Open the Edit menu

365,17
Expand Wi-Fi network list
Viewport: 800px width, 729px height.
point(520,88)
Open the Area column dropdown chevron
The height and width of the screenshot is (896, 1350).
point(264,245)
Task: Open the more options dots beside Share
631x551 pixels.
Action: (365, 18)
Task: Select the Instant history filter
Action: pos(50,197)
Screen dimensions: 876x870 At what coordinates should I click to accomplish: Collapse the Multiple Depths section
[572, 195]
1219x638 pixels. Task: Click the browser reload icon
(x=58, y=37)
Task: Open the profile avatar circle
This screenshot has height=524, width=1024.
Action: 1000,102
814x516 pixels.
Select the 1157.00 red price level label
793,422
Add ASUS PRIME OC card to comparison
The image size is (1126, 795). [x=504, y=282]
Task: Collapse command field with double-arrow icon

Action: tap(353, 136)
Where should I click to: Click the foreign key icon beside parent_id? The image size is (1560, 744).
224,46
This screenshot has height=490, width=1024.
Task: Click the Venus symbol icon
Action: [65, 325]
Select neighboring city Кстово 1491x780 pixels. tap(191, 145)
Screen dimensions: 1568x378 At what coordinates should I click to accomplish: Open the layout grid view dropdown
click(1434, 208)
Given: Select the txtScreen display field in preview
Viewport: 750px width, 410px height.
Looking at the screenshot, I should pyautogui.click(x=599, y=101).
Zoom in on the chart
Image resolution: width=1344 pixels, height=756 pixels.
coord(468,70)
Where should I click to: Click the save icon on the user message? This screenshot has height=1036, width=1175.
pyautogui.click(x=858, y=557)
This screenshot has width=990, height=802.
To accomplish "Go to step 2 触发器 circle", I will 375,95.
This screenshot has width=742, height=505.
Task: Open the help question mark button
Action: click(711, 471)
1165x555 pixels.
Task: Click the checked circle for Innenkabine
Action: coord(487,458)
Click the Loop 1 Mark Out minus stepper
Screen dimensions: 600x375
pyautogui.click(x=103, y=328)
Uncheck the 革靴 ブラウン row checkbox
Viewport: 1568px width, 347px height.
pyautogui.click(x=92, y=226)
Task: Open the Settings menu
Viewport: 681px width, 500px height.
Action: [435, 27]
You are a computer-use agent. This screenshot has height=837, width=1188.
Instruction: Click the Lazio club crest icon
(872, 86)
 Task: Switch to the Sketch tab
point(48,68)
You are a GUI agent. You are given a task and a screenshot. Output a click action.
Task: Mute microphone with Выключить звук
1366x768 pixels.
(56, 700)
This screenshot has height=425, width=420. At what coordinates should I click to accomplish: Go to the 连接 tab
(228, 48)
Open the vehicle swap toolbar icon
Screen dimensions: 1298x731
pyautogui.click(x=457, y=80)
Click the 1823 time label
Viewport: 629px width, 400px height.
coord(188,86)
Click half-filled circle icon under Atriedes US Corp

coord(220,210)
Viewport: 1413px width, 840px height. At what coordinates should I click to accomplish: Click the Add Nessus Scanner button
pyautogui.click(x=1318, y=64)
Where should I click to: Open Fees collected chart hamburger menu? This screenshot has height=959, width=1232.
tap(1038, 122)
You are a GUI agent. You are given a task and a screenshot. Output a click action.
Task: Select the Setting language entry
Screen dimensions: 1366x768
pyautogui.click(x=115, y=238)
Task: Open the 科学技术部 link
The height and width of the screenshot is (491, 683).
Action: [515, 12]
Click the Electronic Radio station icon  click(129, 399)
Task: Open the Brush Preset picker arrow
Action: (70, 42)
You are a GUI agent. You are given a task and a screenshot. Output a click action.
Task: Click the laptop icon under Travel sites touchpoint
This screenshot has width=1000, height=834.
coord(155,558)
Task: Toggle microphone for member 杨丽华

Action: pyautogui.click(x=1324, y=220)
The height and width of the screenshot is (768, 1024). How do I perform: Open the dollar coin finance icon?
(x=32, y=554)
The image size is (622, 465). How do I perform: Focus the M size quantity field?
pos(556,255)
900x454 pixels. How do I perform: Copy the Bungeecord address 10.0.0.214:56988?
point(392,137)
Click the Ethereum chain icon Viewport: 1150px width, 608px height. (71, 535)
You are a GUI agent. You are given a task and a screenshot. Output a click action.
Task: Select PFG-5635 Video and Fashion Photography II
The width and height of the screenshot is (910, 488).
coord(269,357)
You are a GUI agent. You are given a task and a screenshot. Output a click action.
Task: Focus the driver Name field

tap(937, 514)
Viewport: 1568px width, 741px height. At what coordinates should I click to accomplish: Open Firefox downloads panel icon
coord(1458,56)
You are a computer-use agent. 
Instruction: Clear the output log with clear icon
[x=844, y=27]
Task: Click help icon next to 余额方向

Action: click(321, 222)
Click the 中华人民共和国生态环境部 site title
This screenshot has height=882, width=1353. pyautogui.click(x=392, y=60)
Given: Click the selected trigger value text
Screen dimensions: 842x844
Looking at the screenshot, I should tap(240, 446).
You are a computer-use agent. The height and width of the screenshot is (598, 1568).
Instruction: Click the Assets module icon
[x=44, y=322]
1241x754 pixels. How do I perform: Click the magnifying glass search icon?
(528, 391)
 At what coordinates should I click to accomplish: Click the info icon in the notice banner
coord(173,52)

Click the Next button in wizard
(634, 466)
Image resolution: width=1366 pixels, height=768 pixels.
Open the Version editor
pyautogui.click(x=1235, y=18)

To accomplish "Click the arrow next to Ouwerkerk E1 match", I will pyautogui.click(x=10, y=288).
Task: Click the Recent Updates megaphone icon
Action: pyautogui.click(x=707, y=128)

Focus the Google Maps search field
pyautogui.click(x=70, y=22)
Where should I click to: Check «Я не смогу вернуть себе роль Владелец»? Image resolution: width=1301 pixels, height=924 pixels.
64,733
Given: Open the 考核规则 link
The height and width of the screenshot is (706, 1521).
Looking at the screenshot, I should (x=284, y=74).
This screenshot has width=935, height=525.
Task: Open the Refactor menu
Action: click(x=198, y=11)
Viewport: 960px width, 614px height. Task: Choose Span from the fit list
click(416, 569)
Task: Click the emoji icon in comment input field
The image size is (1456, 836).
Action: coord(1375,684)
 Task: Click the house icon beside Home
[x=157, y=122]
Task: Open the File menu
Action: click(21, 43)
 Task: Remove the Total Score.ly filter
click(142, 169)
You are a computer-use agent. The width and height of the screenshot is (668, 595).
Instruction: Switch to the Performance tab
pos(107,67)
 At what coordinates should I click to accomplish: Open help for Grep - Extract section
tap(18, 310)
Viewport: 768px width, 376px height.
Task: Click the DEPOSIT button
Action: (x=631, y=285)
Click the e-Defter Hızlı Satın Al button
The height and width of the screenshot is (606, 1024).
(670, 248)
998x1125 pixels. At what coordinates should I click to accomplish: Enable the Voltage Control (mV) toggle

◆ Action item: Transcribe all of the records exactly.

◆ Output of the task:
Open the Edit menu

365,17
Expand Wi-Fi network list
Viewport: 800px width, 729px height.
point(520,88)
Open the Area column dropdown chevron
The height and width of the screenshot is (896, 1350).
point(264,245)
Task: Open the more options dots beside Share
631x551 pixels.
Action: (365, 18)
Task: Select the Instant history filter
Action: pos(50,197)
Screen dimensions: 876x870 At what coordinates should I click to accomplish: Collapse the Multiple Depths section
[572, 195]
1219x638 pixels. Task: Click the browser reload icon
(x=58, y=37)
Task: Open the profile avatar circle
This screenshot has height=524, width=1024.
Action: 1000,102
814x516 pixels.
Select the 1157.00 red price level label
793,422
Add ASUS PRIME OC card to comparison
The image size is (1126, 795). [x=504, y=282]
Task: Collapse command field with double-arrow icon

Action: tap(353, 136)
Where should I click to: Click the foreign key icon beside parent_id? The image size is (1560, 744).
224,46
This screenshot has height=490, width=1024.
Task: Click the Venus symbol icon
Action: [65, 325]
Select neighboring city Кстово 1491x780 pixels. tap(191, 145)
Screen dimensions: 1568x378 At what coordinates should I click to accomplish: Open the layout grid view dropdown
click(1434, 208)
Given: Select the txtScreen display field in preview
Viewport: 750px width, 410px height.
Looking at the screenshot, I should pyautogui.click(x=599, y=101).
Zoom in on the chart
Image resolution: width=1344 pixels, height=756 pixels.
coord(468,70)
Where should I click to: Click the save icon on the user message? This screenshot has height=1036, width=1175.
pyautogui.click(x=858, y=557)
This screenshot has width=990, height=802.
To accomplish "Go to step 2 触发器 circle", I will 375,95.
This screenshot has width=742, height=505.
Task: Open the help question mark button
Action: click(711, 471)
1165x555 pixels.
Task: Click the checked circle for Innenkabine
Action: coord(487,458)
Click the Loop 1 Mark Out minus stepper
Screen dimensions: 600x375
pyautogui.click(x=103, y=328)
Uncheck the 革靴 ブラウン row checkbox
Viewport: 1568px width, 347px height.
pyautogui.click(x=92, y=226)
Task: Open the Settings menu
Viewport: 681px width, 500px height.
Action: [435, 27]
You are a computer-use agent. This screenshot has height=837, width=1188.
Instruction: Click the Lazio club crest icon
(872, 86)
 Task: Switch to the Sketch tab
point(48,68)
You are a GUI agent. You are given a task and a screenshot. Output a click action.
Task: Mute microphone with Выключить звук
1366x768 pixels.
(56, 700)
This screenshot has height=425, width=420. At what coordinates should I click to accomplish: Go to the 连接 tab
(228, 48)
Open the vehicle swap toolbar icon
Screen dimensions: 1298x731
pyautogui.click(x=457, y=80)
Click the 1823 time label
Viewport: 629px width, 400px height.
coord(188,86)
Click half-filled circle icon under Atriedes US Corp

coord(220,210)
Viewport: 1413px width, 840px height. At what coordinates should I click to accomplish: Click the Add Nessus Scanner button
pyautogui.click(x=1318, y=64)
Where should I click to: Open Fees collected chart hamburger menu? This screenshot has height=959, width=1232.
tap(1038, 122)
You are a GUI agent. You are given a task and a screenshot. Output a click action.
Task: Select the Setting language entry
Screen dimensions: 1366x768
pyautogui.click(x=115, y=238)
Task: Open the 科学技术部 link
The height and width of the screenshot is (491, 683).
Action: [515, 12]
Click the Electronic Radio station icon  click(129, 399)
Task: Open the Brush Preset picker arrow
Action: (70, 42)
You are a GUI agent. You are given a task and a screenshot. Output a click action.
Task: Click the laptop icon under Travel sites touchpoint
This screenshot has width=1000, height=834.
coord(155,558)
Task: Toggle microphone for member 杨丽华

Action: pyautogui.click(x=1324, y=220)
The height and width of the screenshot is (768, 1024). How do I perform: Open the dollar coin finance icon?
(x=32, y=554)
The image size is (622, 465). How do I perform: Focus the M size quantity field?
pos(556,255)
900x454 pixels. How do I perform: Copy the Bungeecord address 10.0.0.214:56988?
point(392,137)
Click the Ethereum chain icon Viewport: 1150px width, 608px height. (71, 535)
You are a GUI agent. You are given a task and a screenshot. Output a click action.
Task: Select PFG-5635 Video and Fashion Photography II
The width and height of the screenshot is (910, 488).
coord(269,357)
You are a GUI agent. You are given a task and a screenshot. Output a click action.
Task: Focus the driver Name field

tap(937, 514)
Viewport: 1568px width, 741px height. At what coordinates should I click to accomplish: Open Firefox downloads panel icon
coord(1458,56)
You are a computer-use agent. 
Instruction: Clear the output log with clear icon
[x=844, y=27]
Task: Click help icon next to 余额方向

Action: click(321, 222)
Click the 中华人民共和国生态环境部 site title
This screenshot has height=882, width=1353. pyautogui.click(x=392, y=60)
Given: Click the selected trigger value text
Screen dimensions: 842x844
Looking at the screenshot, I should tap(240, 446).
You are a computer-use agent. The height and width of the screenshot is (598, 1568).
Instruction: Click the Assets module icon
[x=44, y=322]
1241x754 pixels. How do I perform: Click the magnifying glass search icon?
(528, 391)
 At what coordinates should I click to accomplish: Click the info icon in the notice banner
coord(173,52)

Click the Next button in wizard
(634, 466)
Image resolution: width=1366 pixels, height=768 pixels.
Open the Version editor
pyautogui.click(x=1235, y=18)

To accomplish "Click the arrow next to Ouwerkerk E1 match", I will pyautogui.click(x=10, y=288).
Task: Click the Recent Updates megaphone icon
Action: pyautogui.click(x=707, y=128)

Focus the Google Maps search field
pyautogui.click(x=70, y=22)
Where should I click to: Check «Я не смогу вернуть себе роль Владелец»? Image resolution: width=1301 pixels, height=924 pixels.
64,733
Given: Open the 考核规则 link
The height and width of the screenshot is (706, 1521).
Looking at the screenshot, I should (x=284, y=74).
This screenshot has width=935, height=525.
Task: Open the Refactor menu
Action: click(x=198, y=11)
Viewport: 960px width, 614px height. Task: Choose Span from the fit list
click(416, 569)
Task: Click the emoji icon in comment input field
The image size is (1456, 836).
Action: coord(1375,684)
 Task: Click the house icon beside Home
[x=157, y=122]
Task: Open the File menu
Action: click(21, 43)
 Task: Remove the Total Score.ly filter
click(142, 169)
You are a computer-use agent. The width and height of the screenshot is (668, 595).
Instruction: Switch to the Performance tab
pos(107,67)
 At what coordinates should I click to accomplish: Open help for Grep - Extract section
tap(18, 310)
Viewport: 768px width, 376px height.
Task: Click the DEPOSIT button
Action: (x=631, y=285)
Click the e-Defter Hızlı Satın Al button
The height and width of the screenshot is (606, 1024).
(670, 248)
998x1125 pixels. At what coordinates should I click to accomplish: Enable the Voltage Control (mV) toggle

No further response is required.